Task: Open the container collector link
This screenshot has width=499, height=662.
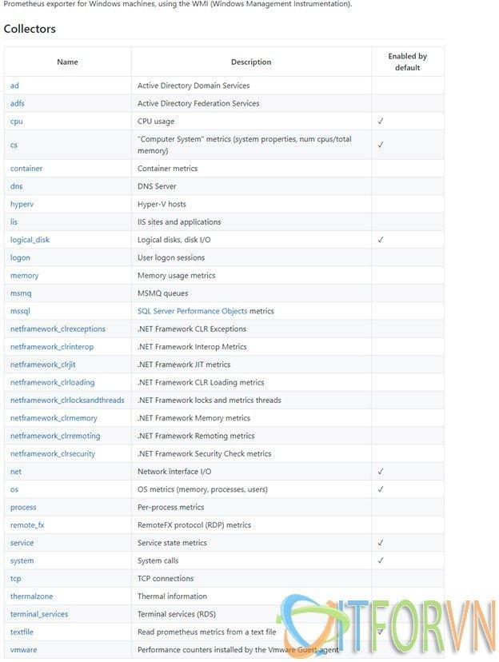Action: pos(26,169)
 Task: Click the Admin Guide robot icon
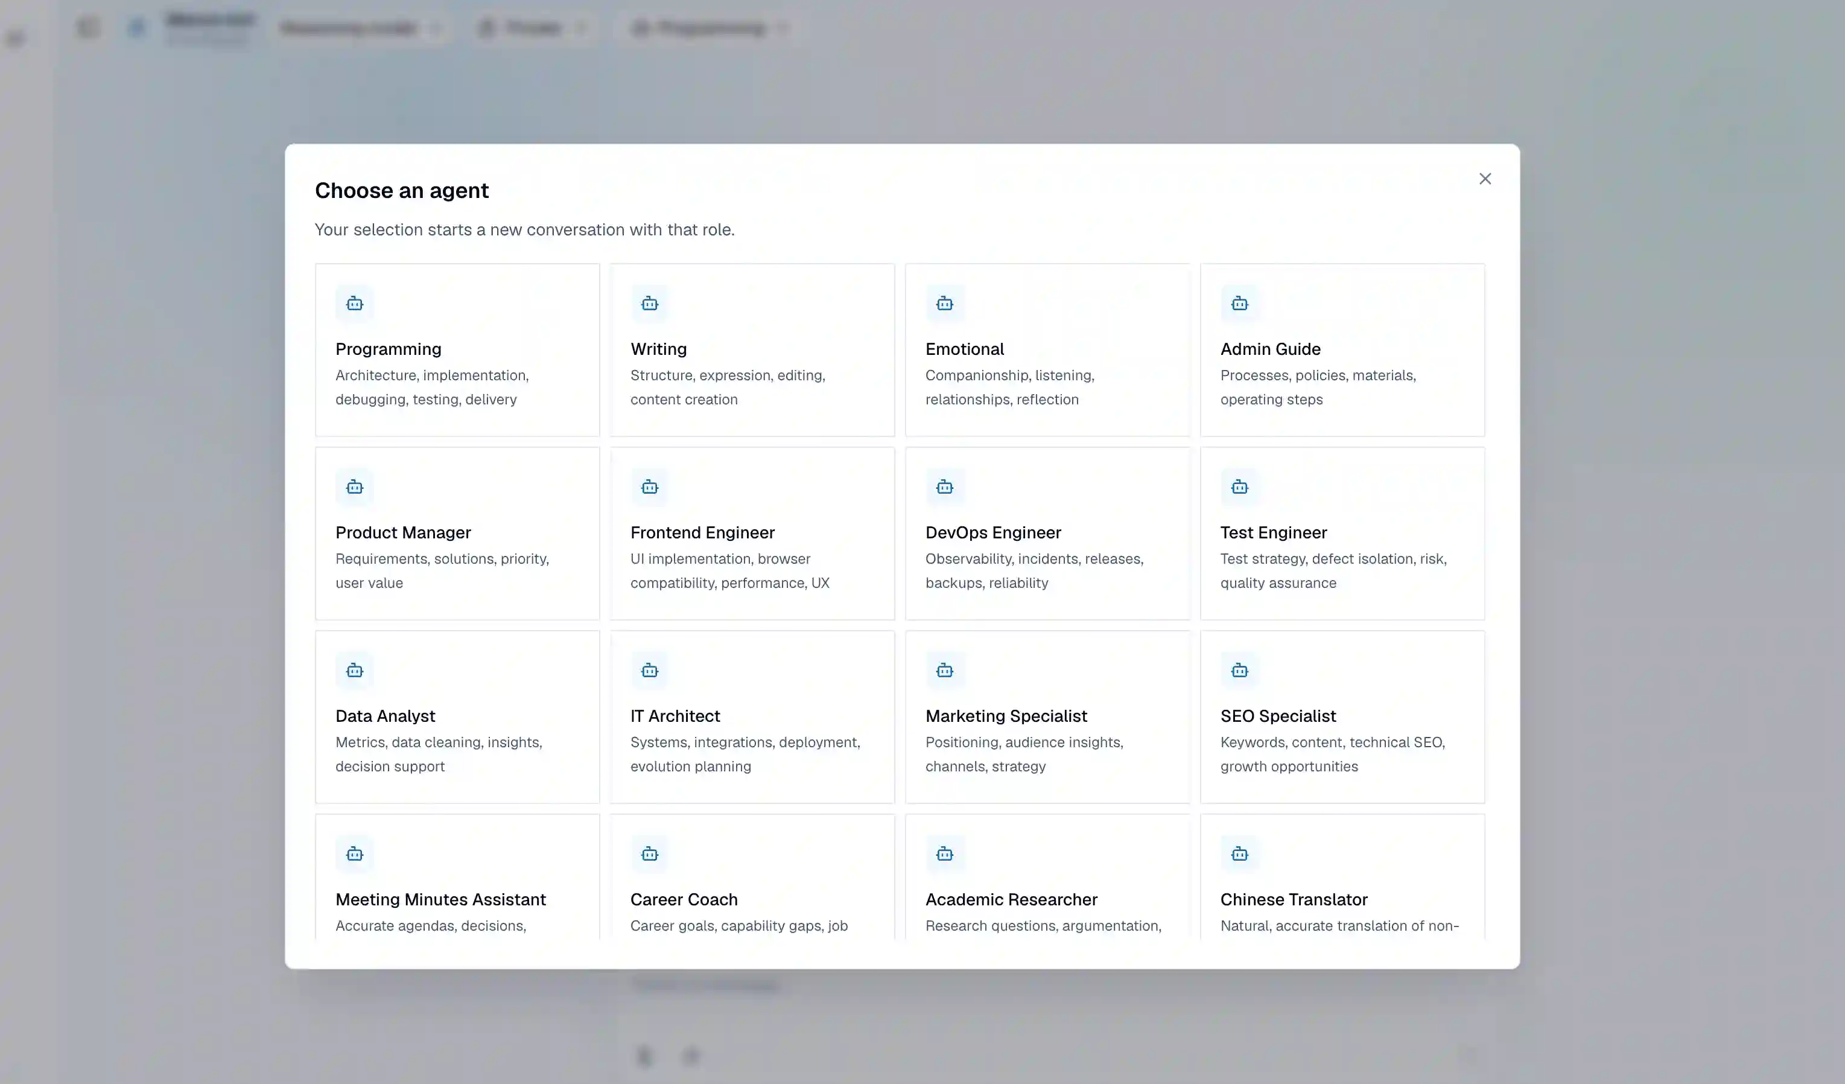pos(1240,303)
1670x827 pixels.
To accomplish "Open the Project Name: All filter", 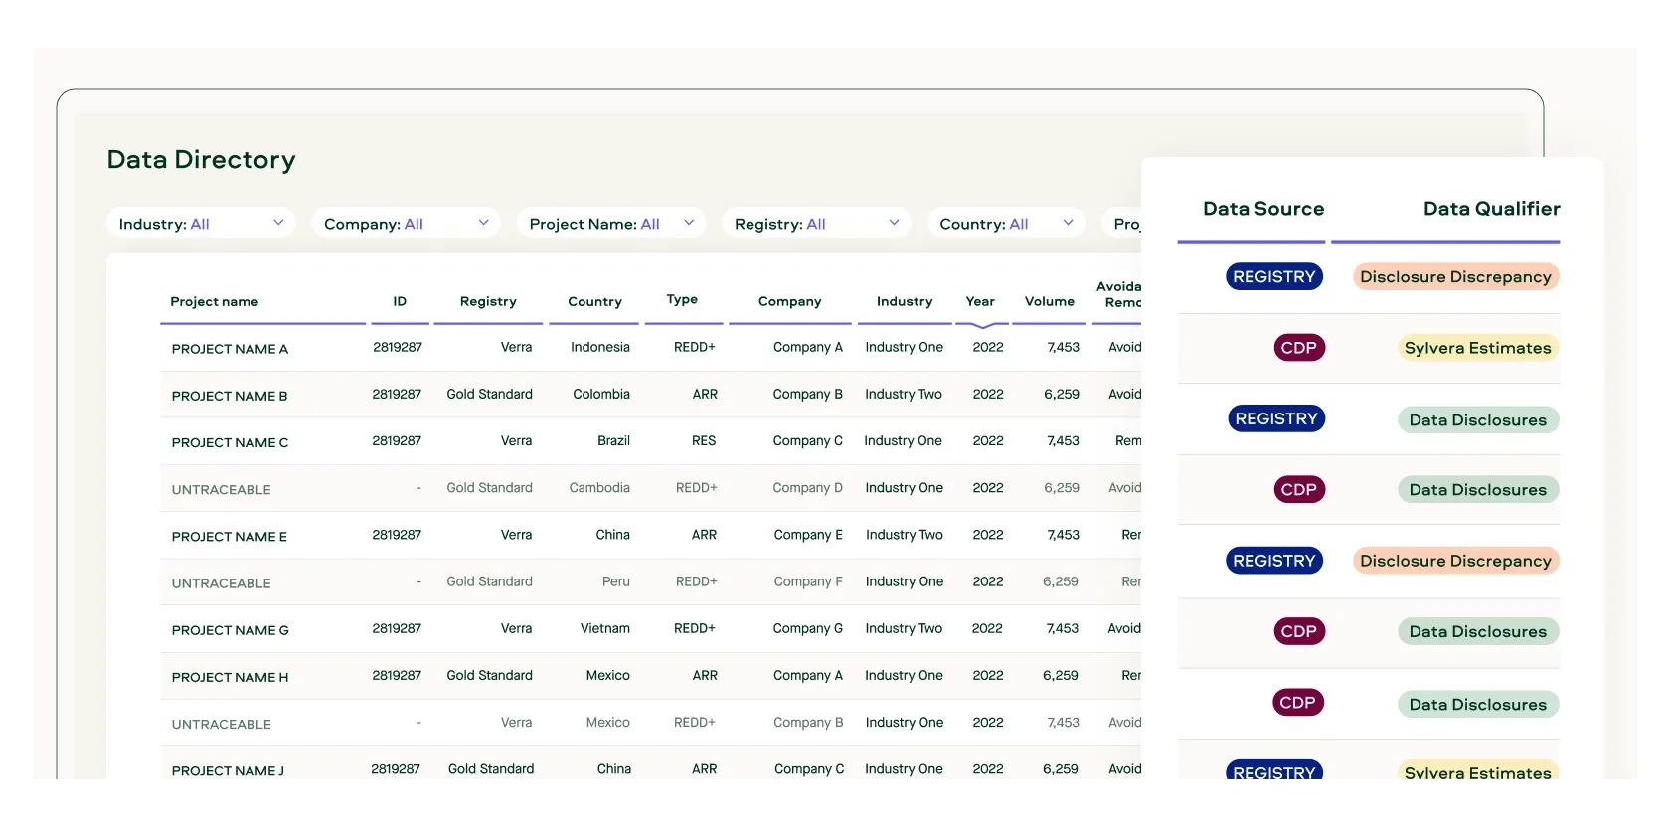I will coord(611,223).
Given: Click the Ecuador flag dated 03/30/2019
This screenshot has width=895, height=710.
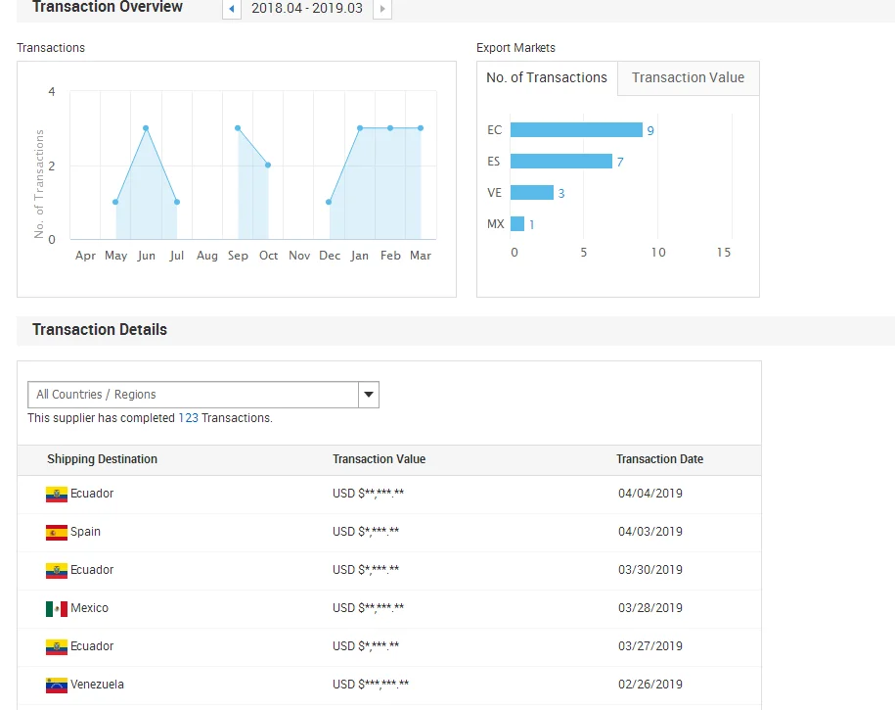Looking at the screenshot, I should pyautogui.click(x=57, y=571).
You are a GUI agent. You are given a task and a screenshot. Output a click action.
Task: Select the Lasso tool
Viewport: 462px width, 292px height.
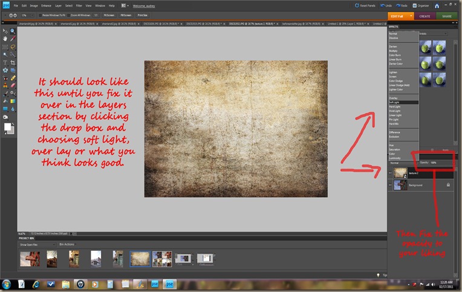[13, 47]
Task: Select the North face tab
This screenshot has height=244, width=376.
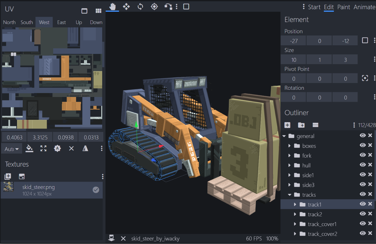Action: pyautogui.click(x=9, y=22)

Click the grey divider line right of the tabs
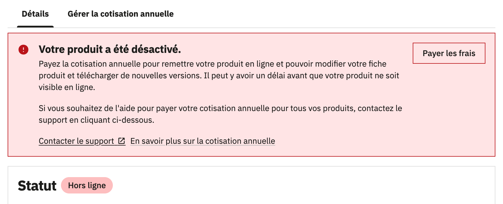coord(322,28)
§ §
— What the exercise asks —
If a line in the listing contains the string "Select", copy it.

— Solved exercise —
Task: Select the Lasso tool
Task: Select the North face tab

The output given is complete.